Fake News Phenomenon Not New

Fake News seems to be in the news quite a lot recently as though it is a new phenomenon but it has been with us for as long as i have been reading and watching news and we then called it satire.
There was even a newspaper, The Sunday Sport, which was nothing but fake news with front pages such as 'WW2 bomber found on Moon' and 'NHS Pay For Rippers Sex Change'.
With the rise of the internet and social media, fake news seems to be escalating the problem as the general public seems to have developed a capacity to believe anything that’s put in front of them.
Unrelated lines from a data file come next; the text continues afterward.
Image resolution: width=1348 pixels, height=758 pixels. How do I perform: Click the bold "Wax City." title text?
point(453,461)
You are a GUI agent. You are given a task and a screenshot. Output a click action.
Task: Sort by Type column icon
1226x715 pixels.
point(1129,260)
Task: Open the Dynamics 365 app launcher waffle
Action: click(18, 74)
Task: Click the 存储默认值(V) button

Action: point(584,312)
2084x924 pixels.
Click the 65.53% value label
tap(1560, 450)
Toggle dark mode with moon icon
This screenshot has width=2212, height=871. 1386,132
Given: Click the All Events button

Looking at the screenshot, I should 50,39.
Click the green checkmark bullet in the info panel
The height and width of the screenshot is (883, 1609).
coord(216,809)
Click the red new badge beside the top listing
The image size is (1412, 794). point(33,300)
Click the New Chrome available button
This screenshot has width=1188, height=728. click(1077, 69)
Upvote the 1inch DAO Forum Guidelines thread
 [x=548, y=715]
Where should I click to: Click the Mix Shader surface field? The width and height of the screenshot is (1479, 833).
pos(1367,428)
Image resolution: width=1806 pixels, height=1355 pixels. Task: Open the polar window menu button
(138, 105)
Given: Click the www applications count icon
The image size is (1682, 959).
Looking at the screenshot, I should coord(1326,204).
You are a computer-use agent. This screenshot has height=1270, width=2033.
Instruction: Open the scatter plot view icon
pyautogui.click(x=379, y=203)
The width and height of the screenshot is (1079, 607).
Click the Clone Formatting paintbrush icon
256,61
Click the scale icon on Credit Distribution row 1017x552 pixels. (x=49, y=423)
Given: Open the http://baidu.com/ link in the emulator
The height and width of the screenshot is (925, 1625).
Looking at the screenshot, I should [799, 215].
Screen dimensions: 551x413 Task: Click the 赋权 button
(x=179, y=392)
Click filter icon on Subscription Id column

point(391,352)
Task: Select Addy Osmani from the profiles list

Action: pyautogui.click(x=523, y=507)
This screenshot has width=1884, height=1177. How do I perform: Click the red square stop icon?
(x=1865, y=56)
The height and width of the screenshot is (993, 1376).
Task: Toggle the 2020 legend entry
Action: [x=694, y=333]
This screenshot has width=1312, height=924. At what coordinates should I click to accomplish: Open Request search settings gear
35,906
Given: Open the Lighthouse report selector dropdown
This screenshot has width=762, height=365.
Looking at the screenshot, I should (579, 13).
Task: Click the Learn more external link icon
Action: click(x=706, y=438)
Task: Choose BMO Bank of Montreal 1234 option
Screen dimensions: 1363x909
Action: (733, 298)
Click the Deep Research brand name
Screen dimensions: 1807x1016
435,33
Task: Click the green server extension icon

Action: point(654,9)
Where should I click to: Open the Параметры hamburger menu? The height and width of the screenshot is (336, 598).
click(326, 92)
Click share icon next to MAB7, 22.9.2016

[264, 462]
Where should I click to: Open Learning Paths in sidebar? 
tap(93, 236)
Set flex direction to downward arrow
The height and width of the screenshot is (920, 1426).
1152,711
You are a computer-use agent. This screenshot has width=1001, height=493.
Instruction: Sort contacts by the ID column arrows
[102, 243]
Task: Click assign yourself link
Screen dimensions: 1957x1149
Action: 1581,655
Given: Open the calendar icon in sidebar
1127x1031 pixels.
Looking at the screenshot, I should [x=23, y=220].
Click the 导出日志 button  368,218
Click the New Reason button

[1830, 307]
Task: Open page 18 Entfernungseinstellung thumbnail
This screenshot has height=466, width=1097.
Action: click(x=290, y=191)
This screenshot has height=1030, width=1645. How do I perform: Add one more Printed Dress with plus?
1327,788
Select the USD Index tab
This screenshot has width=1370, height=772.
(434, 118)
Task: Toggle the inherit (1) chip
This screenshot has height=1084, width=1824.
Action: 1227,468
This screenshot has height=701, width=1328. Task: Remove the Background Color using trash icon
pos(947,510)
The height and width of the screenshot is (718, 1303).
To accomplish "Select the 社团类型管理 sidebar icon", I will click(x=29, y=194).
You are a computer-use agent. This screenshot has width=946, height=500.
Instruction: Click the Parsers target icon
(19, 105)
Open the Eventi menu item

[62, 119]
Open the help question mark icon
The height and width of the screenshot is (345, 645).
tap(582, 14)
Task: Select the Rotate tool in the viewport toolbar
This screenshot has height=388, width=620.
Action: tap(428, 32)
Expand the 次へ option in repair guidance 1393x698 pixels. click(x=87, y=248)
We had Brass Eye, a brilliant show which was massive in the 90s which was a parody of a news show and would dupe big name celebrities in supporting absurd, outrageous campaigns such as the anti-paedophile charity Nonce-Sense leading to the amazingly brilliant TV moment where Phil Collins solemnly looked at the camera and saying the immortal words: 'I'm talking Nonce Sense!'
Anyone with half a brain cell would know that the likes of the Sunday Sport and Brass Eye were satirical and not to be taken seriously but fake news has been around in 'proper' journalism since the printing press was invented.
The tabloid newspapers in the UK are renown for less than truthful stories, Jasper Carrot made a career on the basis that The Sun was printing absurdly inaccurate stories and despite the high profile Leveson Inquiry, still do today.
Fox News is a byword for laughably bad journalism to prove it isn't just the gutter press that indulges in the process of 'making stuff up'.
What we once called satire or parody is now presented as fake news but when the President or Prime Minister says it, it has an ulterior motive because more than anything, they don't want journalists reporting anything that may show them in a bad light so if they bandy about the 'fake news' title, then all journalism gets tarred with that brush and is diminished in the eyes of the readers and viewers.
So Presidents and Prime Ministers can come out with the most outlandish claims and wag a finger at anyone who questions them but that is exactly what journalists should be doing, questioning.
If we don't, we end up in a situation after 9/11 where George W Bush and his administration ride roughshod over the truth and the poor American media failed to fully question the absurd claims and we cartwheeled into unjustifiable wars.
The internet may have amplified it but fake news has always been with us and i refuse to believe that the public has lost the ability to recognise satire from proper news and the whole 'fake news' thing is a way for the powerful to try and shut down debate on their own absurd claims and outright lies.